In San Francisco in the mid-1990s, I wrote a zine called "Pathetic Life: Diary of a Fat Slob." Recently I found my copies of it in a mildewed box in the basement, so one entry at a time I'm going to re-type the text off smelly paper and post it to the internet. Recycling is good for the earth, right?

The opinions stated here were my opinions long ago, but might not be my opinions now. Also, I said and did some disgusting things, so parental guidance is advised.

Birthdays are for children, and people happy to hear from Willard Scott, but birthdays mean less than squat to me. I'm 36 today. Hold the cake and candles, it's just another day.

Called my mother, something I rarely do. Just wanted to thank her for birthing me and raising me, and especially for not tossing my ass into the oven when I so often, so richly deserved to be baked.
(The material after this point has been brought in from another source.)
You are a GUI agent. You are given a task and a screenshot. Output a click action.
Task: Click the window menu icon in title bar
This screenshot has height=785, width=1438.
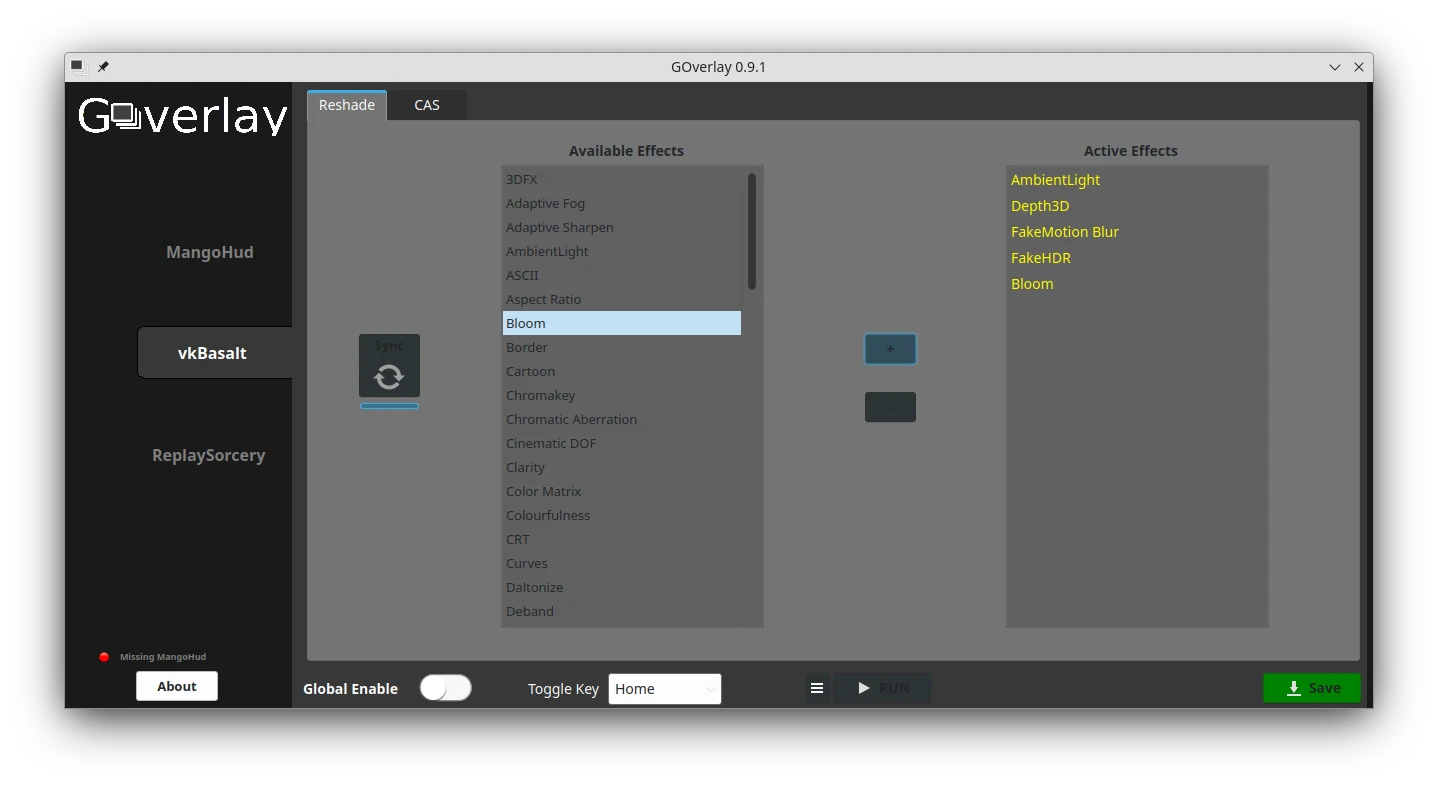[77, 67]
My only other birthday tradition is to think back on another year's mistakes, squandered time, lost opportunities and former friends. Morbidly obese, I don't need an actuarial table to determine that my life is more than halfway to its end — half wasted and well into wasting the second half. But I'm having a good time here on earth, and if that's not the point of it all I don't know what is.

Enjoying it, babe. Therein lies the meaning of life. So now seems as good a time as any to put together a zine, and if it's boring rubbish for the reader, at least the writer was entertained. So the author proudly presents his pathetic life, for your amusement, or lack thereof.

By way of introduction, my name is Doug Holland, and I'm a fat balding old fart with chronic bad breath, precious few friends, barely the funds to hover a week from homelessness, a lot of disgusting habits, a wardrobe that's utterly unstylish, a routine that's very very routine, and a job that's menial and not worth mentioning. So now you know, I'm someone you're glad you never met, writing a diary you'll probably wish you weren't reading.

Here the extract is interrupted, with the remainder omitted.